[WORKING DATA]:
□ □ □

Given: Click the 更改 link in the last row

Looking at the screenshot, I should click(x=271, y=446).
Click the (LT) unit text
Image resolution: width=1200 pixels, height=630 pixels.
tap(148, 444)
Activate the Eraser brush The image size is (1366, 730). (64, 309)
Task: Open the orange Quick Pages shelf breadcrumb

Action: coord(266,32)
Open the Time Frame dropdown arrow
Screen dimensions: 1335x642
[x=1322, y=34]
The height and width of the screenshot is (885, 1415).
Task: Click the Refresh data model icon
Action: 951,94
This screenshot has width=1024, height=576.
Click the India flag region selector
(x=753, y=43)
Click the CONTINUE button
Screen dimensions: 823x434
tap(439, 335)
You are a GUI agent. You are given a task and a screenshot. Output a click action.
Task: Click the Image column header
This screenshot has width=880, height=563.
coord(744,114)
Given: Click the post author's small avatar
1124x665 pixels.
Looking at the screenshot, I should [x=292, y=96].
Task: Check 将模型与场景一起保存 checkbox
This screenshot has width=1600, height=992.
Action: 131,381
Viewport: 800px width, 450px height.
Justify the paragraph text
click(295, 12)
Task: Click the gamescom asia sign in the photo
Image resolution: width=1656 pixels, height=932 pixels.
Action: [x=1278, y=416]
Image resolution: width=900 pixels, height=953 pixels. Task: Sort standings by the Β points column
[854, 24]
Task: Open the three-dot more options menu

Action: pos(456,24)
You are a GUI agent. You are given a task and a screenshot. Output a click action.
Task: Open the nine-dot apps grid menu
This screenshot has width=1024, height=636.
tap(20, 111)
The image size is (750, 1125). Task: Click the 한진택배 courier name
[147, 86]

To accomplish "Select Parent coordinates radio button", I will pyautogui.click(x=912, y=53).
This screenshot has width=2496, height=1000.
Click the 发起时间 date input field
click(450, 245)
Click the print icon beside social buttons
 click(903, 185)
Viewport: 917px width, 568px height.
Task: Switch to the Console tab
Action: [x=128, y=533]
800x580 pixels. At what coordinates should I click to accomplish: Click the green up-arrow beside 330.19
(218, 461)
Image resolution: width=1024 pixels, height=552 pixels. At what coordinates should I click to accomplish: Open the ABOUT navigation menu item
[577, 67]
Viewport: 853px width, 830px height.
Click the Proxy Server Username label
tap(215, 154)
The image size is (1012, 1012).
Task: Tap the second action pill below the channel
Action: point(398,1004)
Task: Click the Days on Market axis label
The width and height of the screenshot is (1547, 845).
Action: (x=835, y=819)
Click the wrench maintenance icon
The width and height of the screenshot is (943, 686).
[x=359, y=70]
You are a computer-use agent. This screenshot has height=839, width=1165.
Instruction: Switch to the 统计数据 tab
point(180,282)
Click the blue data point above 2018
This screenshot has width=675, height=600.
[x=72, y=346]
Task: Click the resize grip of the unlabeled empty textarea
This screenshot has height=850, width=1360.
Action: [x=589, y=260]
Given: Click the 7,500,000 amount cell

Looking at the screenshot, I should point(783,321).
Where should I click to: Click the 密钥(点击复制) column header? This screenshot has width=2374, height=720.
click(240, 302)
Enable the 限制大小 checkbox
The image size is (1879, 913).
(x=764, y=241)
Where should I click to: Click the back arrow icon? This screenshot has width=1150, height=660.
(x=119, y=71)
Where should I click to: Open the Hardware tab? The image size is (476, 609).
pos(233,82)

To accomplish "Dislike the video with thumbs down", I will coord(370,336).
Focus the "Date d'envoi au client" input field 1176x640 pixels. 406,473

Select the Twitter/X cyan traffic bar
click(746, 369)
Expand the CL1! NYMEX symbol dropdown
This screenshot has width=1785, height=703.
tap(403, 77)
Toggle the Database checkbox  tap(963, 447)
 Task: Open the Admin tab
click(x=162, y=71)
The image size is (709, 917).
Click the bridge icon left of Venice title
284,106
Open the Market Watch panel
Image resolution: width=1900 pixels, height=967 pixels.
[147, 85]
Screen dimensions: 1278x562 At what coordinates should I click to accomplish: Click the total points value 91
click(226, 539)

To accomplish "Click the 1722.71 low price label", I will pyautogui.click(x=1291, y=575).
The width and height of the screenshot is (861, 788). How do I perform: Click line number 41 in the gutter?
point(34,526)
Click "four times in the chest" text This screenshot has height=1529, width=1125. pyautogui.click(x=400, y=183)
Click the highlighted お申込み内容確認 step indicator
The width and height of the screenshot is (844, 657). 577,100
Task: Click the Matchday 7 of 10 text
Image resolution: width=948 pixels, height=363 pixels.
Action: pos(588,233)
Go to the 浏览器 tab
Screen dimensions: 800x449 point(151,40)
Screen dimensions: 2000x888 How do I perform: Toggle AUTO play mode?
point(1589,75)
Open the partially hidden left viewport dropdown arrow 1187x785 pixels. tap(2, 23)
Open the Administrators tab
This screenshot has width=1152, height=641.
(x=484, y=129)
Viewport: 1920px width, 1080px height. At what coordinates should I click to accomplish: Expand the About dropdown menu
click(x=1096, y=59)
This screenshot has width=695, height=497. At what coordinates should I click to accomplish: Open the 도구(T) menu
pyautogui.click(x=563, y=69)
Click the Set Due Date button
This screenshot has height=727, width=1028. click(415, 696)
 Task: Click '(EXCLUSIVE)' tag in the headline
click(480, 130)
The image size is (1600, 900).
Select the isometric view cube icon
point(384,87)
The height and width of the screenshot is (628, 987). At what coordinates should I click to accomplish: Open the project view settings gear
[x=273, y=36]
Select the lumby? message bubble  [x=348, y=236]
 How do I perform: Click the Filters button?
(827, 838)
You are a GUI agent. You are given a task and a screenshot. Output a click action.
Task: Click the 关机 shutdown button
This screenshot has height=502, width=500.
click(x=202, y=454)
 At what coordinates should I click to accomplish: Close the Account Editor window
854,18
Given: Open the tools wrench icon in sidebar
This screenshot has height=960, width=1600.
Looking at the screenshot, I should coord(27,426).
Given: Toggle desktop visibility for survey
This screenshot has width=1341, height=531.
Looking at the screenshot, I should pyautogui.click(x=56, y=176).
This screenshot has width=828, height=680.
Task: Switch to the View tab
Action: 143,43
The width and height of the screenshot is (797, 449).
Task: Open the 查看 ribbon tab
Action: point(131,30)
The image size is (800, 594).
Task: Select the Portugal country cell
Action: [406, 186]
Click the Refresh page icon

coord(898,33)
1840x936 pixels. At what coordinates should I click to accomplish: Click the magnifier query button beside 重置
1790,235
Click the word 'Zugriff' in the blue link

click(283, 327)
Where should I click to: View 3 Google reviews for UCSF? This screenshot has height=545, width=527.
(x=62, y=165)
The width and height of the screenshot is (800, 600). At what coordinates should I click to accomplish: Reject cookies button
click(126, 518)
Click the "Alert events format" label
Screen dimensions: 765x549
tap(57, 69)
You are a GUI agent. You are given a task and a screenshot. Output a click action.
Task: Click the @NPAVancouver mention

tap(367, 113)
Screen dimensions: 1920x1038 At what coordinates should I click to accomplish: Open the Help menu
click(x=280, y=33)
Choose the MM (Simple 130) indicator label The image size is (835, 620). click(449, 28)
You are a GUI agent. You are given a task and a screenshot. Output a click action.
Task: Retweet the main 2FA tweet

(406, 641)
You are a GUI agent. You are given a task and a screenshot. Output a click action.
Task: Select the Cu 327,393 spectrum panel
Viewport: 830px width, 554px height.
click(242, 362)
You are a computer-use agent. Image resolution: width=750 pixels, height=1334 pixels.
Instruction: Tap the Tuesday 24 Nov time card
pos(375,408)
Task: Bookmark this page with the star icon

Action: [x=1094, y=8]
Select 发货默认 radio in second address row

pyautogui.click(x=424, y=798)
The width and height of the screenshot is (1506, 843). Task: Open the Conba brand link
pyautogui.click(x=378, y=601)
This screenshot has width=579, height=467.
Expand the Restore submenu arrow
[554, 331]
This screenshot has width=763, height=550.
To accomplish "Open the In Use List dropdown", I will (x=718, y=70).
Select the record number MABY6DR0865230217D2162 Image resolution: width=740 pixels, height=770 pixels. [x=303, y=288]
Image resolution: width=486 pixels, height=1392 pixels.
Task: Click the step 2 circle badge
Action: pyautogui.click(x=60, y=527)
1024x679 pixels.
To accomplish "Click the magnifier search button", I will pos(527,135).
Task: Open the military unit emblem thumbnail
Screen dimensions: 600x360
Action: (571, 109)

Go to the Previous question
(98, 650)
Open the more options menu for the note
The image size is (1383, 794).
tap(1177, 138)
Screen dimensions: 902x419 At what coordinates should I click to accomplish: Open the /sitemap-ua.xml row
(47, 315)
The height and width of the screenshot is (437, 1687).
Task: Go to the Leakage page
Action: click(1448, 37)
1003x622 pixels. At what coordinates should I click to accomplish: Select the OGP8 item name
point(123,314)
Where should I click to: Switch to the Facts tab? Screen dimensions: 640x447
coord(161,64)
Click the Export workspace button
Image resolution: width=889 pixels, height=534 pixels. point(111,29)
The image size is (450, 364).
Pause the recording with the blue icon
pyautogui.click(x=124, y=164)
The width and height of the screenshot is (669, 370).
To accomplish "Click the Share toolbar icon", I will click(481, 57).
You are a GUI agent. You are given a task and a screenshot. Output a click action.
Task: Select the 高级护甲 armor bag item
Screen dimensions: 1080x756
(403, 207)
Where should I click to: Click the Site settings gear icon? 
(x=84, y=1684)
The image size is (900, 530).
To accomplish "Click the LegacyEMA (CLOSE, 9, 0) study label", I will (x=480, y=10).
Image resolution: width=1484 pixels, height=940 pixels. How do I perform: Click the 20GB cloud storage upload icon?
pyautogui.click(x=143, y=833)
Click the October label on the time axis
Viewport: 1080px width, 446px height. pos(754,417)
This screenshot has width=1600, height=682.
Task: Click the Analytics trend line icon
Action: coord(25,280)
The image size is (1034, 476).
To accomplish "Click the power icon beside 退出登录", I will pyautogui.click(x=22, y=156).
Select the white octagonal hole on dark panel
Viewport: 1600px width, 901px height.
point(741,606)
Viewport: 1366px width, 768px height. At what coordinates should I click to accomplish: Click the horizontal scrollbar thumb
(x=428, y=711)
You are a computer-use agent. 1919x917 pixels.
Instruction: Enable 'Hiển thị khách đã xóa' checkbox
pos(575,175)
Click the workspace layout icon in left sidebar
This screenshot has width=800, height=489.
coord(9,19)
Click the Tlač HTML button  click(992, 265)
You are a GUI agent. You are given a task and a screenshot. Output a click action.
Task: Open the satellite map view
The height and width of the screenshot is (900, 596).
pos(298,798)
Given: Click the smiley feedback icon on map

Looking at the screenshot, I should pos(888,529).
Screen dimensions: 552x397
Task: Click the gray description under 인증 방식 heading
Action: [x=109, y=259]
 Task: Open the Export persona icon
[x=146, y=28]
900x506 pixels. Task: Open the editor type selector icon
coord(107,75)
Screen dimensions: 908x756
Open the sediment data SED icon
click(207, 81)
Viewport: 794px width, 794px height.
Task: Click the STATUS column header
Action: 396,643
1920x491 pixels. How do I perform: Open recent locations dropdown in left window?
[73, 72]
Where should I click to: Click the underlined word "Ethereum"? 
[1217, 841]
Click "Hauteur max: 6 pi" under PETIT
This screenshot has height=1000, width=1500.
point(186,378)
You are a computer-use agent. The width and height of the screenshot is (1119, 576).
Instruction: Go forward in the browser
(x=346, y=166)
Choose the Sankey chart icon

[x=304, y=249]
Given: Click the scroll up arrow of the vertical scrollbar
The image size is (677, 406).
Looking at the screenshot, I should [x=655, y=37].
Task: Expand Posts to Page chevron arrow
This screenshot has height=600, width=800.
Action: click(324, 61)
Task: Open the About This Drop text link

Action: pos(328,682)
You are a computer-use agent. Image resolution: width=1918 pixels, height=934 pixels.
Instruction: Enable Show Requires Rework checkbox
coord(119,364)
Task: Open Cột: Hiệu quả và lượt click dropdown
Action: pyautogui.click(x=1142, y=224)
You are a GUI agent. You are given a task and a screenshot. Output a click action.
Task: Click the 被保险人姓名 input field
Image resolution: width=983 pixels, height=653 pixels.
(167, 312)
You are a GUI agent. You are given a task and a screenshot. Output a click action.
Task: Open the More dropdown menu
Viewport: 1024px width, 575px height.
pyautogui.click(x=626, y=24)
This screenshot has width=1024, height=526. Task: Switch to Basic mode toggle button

□ □ □

[REQUIRED WORK]: Quote exactly the first line of the data and every line after it through the one holding "Activate the Eraser".

[WORKED SOLUTION]:
Given: Click the 更改 link in the last row

Looking at the screenshot, I should click(x=271, y=446).
Click the (LT) unit text
Image resolution: width=1200 pixels, height=630 pixels.
tap(148, 444)
Activate the Eraser brush The image size is (1366, 730). (64, 309)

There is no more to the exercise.